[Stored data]

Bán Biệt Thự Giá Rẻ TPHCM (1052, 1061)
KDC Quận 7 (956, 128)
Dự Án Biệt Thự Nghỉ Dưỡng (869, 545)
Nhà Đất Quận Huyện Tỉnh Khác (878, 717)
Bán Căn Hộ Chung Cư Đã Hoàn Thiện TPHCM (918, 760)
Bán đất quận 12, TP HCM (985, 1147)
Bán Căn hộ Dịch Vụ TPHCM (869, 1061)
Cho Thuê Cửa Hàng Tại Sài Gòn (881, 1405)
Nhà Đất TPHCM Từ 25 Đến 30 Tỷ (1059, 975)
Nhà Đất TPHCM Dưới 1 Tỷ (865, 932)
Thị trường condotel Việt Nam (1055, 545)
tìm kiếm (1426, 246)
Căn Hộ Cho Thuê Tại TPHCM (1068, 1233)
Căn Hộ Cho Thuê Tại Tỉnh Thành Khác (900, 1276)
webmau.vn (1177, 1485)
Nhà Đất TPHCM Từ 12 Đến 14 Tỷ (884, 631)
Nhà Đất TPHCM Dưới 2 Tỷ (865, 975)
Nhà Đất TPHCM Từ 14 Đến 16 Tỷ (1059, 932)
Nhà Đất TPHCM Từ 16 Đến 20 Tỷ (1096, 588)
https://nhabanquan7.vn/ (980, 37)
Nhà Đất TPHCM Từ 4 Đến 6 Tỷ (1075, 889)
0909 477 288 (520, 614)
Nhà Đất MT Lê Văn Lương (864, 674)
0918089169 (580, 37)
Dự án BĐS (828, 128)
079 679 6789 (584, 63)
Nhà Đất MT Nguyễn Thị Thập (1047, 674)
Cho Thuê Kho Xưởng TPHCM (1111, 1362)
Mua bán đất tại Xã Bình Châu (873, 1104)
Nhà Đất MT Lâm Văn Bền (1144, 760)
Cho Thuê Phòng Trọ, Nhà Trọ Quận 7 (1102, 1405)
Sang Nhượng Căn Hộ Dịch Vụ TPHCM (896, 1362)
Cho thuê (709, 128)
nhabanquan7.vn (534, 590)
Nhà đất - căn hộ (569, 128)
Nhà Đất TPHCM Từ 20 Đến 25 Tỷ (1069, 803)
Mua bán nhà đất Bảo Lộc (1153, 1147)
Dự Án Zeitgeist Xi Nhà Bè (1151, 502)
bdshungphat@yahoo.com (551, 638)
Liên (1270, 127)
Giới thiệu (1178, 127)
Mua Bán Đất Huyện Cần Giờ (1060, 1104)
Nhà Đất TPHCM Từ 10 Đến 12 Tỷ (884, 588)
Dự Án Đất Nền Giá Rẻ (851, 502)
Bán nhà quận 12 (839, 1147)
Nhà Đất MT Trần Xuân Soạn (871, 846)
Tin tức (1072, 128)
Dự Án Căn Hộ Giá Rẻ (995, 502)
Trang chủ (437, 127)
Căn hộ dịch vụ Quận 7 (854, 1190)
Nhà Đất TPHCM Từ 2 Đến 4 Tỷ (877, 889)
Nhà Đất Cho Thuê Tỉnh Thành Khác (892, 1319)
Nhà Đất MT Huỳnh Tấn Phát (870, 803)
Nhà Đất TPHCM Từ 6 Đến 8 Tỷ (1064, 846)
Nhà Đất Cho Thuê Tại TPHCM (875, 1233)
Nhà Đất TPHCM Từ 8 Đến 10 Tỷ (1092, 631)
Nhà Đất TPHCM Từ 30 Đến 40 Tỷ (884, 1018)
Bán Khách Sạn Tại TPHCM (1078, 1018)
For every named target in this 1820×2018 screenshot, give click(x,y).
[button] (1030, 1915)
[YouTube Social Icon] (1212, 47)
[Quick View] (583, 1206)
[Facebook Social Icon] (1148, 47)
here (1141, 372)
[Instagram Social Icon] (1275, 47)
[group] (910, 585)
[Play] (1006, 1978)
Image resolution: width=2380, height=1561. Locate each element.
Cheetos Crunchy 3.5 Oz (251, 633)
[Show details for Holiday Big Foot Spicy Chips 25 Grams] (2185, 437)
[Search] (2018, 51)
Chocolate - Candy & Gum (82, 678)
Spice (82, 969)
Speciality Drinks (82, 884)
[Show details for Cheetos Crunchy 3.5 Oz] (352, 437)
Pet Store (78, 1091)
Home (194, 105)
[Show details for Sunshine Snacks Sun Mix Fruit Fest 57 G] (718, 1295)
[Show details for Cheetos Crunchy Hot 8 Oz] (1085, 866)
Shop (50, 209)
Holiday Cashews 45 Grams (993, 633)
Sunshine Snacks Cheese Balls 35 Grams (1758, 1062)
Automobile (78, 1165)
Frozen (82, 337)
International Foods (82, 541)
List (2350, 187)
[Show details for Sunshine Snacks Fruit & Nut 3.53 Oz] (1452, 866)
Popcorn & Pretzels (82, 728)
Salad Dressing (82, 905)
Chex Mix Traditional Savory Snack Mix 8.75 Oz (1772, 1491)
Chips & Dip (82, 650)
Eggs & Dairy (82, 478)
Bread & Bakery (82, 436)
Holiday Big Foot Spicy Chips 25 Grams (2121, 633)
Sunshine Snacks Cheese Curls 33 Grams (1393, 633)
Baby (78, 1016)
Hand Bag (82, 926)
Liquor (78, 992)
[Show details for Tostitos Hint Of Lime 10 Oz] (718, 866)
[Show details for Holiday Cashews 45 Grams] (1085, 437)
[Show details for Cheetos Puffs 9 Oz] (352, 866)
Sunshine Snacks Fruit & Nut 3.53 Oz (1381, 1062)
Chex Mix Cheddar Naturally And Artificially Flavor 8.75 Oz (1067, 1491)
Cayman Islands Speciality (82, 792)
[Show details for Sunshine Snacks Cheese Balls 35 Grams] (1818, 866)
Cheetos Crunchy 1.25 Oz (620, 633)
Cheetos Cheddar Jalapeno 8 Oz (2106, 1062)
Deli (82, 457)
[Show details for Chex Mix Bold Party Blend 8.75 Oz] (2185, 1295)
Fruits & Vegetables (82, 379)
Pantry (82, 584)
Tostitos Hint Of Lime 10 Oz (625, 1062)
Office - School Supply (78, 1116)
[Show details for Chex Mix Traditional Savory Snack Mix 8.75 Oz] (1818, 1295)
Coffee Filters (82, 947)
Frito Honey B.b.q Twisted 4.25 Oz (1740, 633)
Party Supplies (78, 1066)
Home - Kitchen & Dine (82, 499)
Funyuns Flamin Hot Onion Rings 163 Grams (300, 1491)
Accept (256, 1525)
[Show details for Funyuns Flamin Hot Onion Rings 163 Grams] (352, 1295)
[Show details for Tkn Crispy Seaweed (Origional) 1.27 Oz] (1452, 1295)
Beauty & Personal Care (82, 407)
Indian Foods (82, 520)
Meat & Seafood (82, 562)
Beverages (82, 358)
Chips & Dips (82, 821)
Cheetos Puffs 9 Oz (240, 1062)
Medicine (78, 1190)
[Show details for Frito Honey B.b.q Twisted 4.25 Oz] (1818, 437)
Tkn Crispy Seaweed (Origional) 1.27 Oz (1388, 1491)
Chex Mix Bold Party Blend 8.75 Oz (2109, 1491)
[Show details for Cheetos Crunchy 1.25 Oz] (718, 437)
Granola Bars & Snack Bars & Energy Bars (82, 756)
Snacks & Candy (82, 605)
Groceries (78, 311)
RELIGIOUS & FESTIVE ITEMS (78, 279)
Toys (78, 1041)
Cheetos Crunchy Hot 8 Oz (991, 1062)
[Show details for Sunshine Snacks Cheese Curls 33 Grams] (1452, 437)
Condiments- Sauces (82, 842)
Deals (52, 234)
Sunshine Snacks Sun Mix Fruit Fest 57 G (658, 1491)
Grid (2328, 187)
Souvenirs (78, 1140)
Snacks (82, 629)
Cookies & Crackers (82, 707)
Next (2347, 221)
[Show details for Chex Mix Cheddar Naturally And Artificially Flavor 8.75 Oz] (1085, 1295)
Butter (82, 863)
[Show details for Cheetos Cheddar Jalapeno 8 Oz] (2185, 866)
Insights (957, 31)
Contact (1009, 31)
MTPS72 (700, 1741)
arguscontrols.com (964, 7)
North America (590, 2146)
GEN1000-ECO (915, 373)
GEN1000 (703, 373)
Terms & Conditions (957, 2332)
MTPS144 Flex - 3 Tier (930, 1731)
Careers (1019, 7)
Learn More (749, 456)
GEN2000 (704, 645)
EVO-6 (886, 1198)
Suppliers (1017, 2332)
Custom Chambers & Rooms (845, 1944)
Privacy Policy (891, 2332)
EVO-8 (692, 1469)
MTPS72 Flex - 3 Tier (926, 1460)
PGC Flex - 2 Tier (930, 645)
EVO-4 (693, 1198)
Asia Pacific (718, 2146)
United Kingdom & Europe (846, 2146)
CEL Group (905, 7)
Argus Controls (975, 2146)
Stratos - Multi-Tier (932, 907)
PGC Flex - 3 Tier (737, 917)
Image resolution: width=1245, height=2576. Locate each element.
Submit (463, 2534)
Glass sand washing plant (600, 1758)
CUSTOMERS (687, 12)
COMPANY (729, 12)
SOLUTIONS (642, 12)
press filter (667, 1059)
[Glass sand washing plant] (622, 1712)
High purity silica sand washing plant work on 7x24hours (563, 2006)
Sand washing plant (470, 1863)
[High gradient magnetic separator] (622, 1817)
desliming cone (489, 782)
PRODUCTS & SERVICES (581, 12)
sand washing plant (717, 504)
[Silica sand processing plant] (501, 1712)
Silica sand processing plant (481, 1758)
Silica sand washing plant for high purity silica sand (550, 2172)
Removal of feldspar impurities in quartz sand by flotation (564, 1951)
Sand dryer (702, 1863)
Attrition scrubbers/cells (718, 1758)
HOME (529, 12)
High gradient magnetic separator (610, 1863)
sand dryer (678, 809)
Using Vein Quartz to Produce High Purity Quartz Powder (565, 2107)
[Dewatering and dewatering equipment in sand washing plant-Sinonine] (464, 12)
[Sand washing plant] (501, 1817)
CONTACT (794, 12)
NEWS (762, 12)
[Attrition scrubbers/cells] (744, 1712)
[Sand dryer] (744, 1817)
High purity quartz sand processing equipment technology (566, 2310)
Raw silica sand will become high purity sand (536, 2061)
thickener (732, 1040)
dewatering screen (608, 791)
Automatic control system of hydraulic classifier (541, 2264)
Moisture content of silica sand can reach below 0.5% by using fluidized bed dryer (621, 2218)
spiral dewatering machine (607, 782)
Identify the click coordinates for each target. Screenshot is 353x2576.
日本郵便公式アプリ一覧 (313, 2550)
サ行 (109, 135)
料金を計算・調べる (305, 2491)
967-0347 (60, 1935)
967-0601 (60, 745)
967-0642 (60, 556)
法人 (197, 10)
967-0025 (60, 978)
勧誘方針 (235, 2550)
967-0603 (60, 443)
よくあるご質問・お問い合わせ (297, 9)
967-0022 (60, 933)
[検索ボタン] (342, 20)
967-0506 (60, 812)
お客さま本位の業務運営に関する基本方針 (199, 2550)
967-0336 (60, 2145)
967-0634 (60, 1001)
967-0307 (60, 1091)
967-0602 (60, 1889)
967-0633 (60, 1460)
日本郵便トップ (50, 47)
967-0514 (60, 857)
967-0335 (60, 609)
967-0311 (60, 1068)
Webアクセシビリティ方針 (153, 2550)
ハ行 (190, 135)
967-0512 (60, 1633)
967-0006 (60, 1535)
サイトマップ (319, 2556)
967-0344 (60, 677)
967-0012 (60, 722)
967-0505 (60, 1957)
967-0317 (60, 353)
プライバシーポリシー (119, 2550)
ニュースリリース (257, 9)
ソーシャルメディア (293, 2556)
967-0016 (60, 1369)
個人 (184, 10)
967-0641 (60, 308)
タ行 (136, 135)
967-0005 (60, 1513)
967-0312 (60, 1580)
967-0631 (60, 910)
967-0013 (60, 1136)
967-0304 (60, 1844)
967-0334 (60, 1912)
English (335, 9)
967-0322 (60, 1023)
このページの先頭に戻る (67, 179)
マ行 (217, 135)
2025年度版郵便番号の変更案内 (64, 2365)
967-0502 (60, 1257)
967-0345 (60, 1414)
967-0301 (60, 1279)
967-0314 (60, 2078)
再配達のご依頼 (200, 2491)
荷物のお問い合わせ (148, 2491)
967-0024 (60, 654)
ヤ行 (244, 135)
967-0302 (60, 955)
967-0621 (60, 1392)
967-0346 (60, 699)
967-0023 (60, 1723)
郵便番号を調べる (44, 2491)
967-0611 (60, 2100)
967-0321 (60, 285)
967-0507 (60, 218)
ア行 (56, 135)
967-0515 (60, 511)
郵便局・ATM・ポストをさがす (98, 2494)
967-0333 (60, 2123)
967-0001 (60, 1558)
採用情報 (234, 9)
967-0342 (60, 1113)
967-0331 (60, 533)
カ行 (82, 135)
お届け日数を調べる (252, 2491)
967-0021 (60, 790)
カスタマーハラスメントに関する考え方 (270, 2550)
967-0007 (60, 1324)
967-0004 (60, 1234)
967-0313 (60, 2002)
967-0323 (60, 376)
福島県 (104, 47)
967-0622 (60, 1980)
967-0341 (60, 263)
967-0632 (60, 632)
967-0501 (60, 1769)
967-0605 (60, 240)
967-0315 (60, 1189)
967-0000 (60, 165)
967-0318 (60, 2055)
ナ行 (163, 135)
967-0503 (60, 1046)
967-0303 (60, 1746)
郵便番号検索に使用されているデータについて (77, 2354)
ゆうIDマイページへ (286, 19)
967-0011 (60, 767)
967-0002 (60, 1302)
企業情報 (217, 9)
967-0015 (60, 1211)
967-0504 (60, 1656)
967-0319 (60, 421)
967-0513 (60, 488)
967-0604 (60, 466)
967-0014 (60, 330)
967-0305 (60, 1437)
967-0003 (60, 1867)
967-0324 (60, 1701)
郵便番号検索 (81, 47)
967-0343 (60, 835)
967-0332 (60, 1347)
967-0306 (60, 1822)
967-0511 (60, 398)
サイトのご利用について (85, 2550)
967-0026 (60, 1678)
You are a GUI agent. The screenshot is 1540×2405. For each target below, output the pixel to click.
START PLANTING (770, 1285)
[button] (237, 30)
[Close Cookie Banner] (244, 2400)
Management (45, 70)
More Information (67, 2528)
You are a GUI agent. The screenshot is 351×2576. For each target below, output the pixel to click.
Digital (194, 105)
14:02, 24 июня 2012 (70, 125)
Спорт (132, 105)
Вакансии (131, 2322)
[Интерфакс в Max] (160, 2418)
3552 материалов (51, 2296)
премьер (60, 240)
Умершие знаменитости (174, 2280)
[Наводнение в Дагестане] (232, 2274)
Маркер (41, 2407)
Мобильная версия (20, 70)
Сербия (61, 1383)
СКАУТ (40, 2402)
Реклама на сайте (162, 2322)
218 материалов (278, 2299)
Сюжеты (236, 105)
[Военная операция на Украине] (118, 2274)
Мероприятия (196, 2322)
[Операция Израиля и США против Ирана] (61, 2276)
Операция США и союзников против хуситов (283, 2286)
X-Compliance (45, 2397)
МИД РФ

> Exercise prompt:
Every line above that holds the string "Naturally" counts once; give the total and nothing more.

> Response to the exercise:
2